* **EXERCISE MATERIALS**
· · · · · · ·
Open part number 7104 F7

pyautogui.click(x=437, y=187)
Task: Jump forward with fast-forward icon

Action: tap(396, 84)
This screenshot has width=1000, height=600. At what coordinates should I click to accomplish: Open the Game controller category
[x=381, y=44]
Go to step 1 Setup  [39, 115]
· · · · · · ·
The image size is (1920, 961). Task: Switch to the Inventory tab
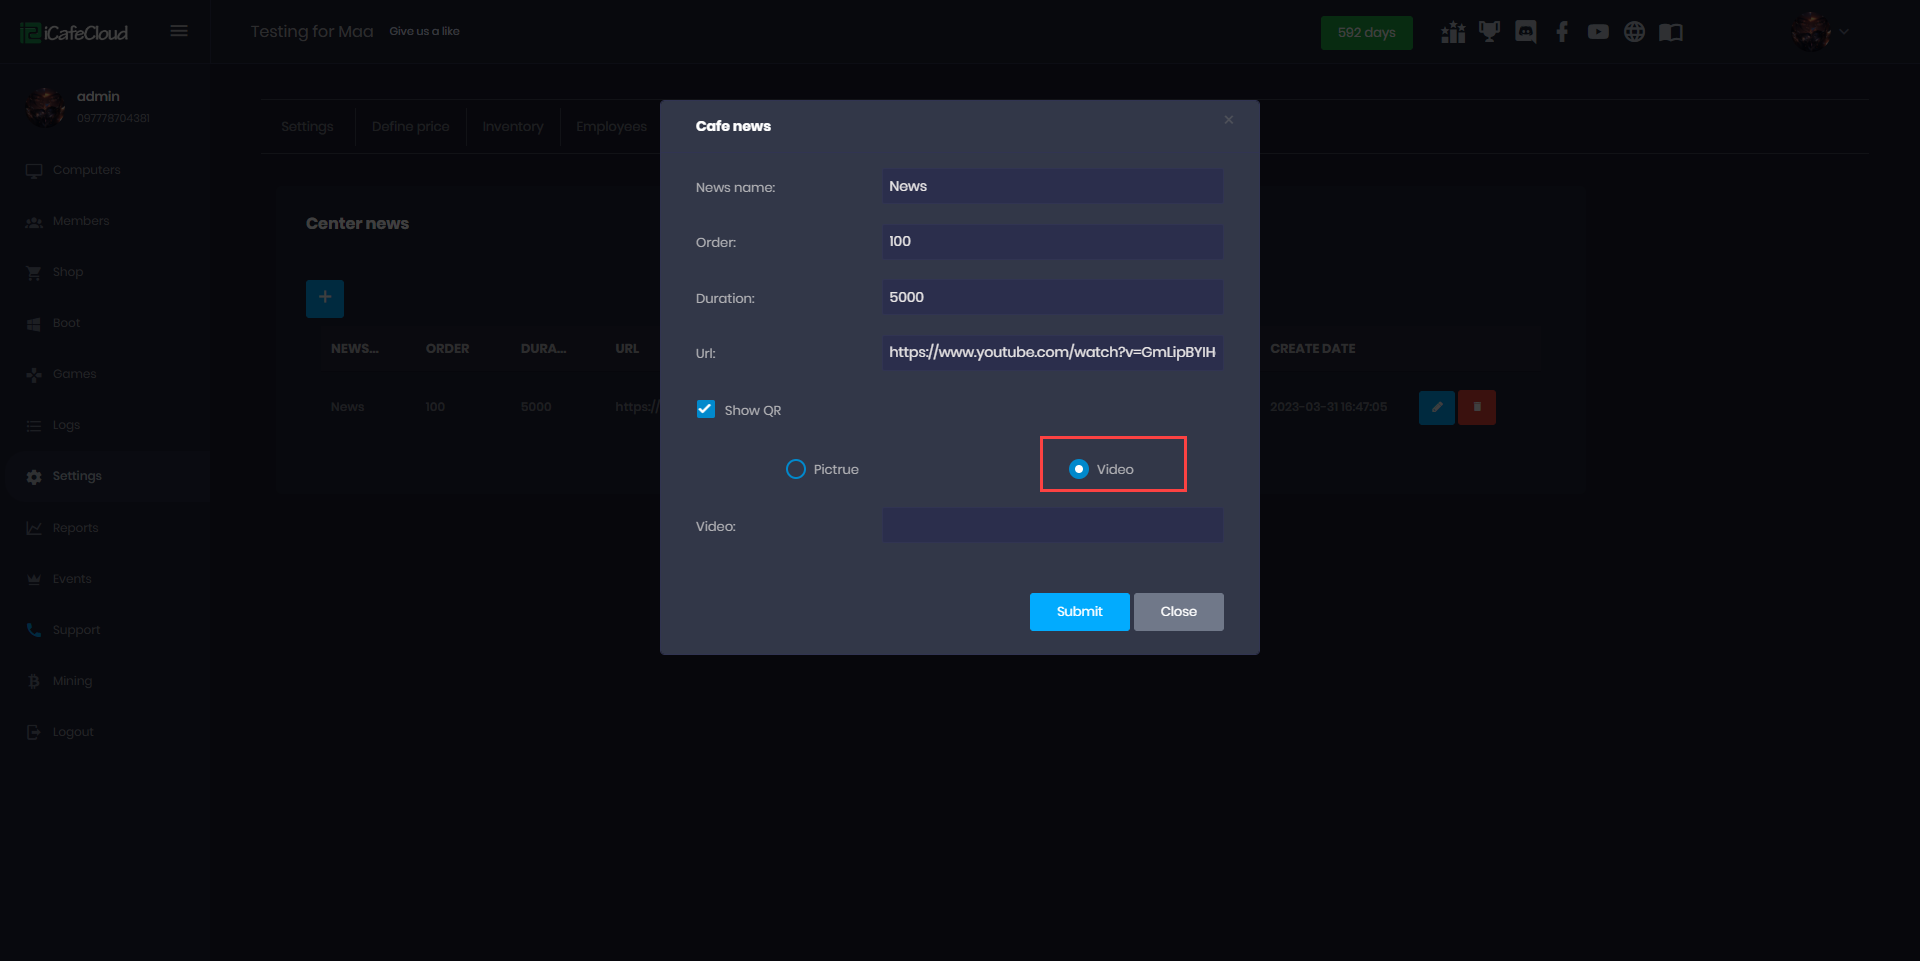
· · · · · · ·
* **TASK DETAILS**
Copy out, exactly and alone, the lines of the entries above between the ones holding "Task: Jump forward with fast-forward icon" and "Go to step 1", inclusive.

* **YOUR SOLUTION**
Task: Jump forward with fast-forward icon

Action: tap(396, 84)
This screenshot has width=1000, height=600. At what coordinates should I click to accomplish: Open the Game controller category
[x=381, y=44]
Go to step 1 Setup  [39, 115]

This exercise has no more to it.